As governments across the globe put in place measures to contain the spread of COVID-19, the President of the Democratic Republic of Congo (DRC) has reached out to religious leaders in the Central African nation to support initiatives being undertaken in fight against the pandemic.

“President Felix Antoine Tshisekedi wants to take advantage of the trust that religious leaders enjoy on the part of their followers to correctly convey messages and mount actions in the direction of the fight against this deadly disease that both sides have presented as the common and invisible enemy,” reads in part a press release from the Presidency issued at the end of a meeting that brought together faith-based leaders from different religious denominations Monday, April 20.

Speaking to journalists on the sidelines of the meeting, the head of the delegation of religious leaders, Fridolin Cardinal Ambongo of the Catholic Archdiocese of Kinshasa explained that the meeting was aimed at ensuring coordinated efforts in combating COVID-19, which he described as a “common and invisible enemy.”

“We came at the invitation of the Head of State himself because as you know, he is developing strategies to fight against the coronavirus pandemic and he wants to involve everyone in this fight,” Cardinal Ambongo said and added in reference to President Tshisekedi, “He thought it was time to engage religious denominations in this all-out battle against the common and invisible enemy which is the coronavirus.”

Besides educating their respective faithful on COVID-19, faith-based institutions also have a humanitarian role to play, Cardinal Ambongo, a member of the Order of Friars Minor Capuchin told journalists and added, “We are a credible institution; the government has reached out to us to help in the fight against this global pandemic.”

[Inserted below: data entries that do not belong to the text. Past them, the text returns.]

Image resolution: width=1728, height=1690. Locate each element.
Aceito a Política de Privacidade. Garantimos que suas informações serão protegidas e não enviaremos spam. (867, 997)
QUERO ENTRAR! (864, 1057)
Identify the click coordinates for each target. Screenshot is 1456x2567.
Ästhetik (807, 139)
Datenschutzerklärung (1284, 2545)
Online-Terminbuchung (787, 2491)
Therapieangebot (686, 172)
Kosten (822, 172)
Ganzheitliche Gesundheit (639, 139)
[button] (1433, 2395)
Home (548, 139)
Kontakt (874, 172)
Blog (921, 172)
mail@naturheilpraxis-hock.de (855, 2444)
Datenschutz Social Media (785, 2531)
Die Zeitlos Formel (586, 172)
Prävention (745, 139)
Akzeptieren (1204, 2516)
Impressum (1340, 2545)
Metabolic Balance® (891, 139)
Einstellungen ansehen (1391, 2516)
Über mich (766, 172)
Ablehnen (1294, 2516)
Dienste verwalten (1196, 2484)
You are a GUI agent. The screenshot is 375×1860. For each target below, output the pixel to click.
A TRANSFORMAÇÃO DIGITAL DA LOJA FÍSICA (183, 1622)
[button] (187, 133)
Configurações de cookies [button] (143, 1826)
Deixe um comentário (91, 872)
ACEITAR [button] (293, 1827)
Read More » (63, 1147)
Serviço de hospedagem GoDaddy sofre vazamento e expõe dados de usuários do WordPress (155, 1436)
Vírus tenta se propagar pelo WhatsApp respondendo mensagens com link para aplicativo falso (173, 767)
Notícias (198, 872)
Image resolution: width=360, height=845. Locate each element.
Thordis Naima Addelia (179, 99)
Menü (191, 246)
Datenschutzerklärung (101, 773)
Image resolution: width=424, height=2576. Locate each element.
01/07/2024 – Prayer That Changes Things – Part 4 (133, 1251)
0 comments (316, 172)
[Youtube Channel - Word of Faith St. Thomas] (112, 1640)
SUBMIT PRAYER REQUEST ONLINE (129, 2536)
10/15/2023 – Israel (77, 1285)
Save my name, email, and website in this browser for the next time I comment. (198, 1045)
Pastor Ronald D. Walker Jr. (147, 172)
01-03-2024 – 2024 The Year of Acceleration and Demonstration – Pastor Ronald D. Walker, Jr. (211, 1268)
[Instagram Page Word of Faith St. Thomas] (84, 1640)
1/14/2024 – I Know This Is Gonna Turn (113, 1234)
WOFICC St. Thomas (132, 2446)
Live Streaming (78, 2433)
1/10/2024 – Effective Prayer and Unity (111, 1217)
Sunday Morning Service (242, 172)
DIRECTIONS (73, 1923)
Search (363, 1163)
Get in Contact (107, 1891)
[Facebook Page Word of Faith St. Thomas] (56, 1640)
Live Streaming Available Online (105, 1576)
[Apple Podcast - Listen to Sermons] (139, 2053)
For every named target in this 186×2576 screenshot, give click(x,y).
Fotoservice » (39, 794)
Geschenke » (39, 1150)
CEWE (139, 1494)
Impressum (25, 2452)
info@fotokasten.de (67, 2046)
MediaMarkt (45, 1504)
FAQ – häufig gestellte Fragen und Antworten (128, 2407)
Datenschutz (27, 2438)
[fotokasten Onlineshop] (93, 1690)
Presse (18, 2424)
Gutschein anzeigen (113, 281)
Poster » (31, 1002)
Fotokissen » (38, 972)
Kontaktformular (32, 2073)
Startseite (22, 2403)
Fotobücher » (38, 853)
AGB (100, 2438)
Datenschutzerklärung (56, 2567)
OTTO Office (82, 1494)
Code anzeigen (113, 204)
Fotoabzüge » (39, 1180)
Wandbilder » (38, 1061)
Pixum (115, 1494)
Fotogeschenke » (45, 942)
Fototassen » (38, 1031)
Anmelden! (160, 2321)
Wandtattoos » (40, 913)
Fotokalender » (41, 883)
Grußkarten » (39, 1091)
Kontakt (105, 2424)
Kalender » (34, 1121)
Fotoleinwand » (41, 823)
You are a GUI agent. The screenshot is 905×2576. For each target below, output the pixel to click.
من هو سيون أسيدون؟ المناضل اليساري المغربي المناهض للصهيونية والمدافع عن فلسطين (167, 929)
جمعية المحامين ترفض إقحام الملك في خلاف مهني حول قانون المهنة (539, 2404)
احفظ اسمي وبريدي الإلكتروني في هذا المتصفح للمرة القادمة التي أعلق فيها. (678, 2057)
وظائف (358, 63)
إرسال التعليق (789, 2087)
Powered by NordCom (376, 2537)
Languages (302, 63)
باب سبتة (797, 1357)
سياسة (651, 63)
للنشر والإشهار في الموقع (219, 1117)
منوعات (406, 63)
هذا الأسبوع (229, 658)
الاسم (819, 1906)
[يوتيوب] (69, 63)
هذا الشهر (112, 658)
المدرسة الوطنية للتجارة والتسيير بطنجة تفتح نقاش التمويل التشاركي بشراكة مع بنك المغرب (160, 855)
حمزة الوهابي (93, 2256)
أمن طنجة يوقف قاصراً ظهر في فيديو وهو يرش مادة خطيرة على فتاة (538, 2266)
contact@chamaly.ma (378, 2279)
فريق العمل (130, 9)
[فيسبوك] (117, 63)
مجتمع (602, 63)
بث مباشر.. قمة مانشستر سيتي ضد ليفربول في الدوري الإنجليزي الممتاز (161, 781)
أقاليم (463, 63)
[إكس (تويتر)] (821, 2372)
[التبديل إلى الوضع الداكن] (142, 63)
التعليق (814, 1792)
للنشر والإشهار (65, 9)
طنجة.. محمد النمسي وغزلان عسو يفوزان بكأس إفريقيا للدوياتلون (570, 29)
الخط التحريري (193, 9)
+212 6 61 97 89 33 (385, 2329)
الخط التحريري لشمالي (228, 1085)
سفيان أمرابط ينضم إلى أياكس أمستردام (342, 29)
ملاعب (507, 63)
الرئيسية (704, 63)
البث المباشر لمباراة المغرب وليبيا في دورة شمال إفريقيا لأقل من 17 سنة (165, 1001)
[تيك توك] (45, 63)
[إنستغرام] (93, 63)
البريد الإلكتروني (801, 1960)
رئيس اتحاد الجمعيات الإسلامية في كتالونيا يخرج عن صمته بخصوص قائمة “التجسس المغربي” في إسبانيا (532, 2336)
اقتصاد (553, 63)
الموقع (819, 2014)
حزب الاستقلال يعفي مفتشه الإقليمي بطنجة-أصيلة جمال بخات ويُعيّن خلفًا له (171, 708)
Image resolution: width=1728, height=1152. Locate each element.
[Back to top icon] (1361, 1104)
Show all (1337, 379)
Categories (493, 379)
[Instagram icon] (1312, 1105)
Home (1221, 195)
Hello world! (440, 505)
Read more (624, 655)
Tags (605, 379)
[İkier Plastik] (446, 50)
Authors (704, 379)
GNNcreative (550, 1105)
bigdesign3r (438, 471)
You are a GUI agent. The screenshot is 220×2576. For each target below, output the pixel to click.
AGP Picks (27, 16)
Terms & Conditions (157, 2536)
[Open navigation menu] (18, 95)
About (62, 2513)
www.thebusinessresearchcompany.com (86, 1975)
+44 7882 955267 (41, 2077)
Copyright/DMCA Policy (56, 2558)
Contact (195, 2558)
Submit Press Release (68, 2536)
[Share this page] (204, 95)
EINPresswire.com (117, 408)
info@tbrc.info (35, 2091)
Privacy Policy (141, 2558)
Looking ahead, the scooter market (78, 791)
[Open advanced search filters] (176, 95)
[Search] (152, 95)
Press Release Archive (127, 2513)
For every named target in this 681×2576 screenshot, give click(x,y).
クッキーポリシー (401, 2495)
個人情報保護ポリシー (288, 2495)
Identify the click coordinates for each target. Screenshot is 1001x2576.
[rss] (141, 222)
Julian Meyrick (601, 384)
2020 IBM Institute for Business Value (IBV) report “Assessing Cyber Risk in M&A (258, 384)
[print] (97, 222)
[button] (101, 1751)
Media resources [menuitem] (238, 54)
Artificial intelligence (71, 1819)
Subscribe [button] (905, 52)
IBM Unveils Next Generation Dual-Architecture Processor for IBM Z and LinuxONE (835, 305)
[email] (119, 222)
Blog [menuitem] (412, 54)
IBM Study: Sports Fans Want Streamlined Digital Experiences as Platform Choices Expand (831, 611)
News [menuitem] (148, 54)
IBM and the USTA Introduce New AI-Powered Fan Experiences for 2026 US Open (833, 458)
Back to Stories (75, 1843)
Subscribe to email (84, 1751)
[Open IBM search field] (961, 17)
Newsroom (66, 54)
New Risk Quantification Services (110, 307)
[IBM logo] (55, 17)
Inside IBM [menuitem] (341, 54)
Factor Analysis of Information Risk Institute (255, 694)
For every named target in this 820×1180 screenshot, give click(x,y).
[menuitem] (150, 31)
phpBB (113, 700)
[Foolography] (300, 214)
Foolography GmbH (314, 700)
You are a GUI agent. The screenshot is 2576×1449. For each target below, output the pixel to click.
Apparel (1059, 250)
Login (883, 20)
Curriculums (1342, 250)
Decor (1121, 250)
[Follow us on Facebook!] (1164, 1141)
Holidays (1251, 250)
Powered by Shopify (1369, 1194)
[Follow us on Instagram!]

The Cardinal who also chairs the Platform of Religious Denominations in DRC also expressed the desire of religious leaders to be actively involved in the fight against COVID-19 by raising awareness to their faithful through various channels and communication media.

Though Religious services are suspended, he said, “we continue to communicate with our people through the modern means of communication at our disposal.”

The country has recorded at least 350 cases of COVID-19; 25 have died while 39 have recovered.

UNHCR, the UN Refugee Agency has warned that the latest rounds of violence in the eastern parts of the DRC could unleash terrible consequences for the country as it grapples to initiate a new fight against the deadly coronavirus.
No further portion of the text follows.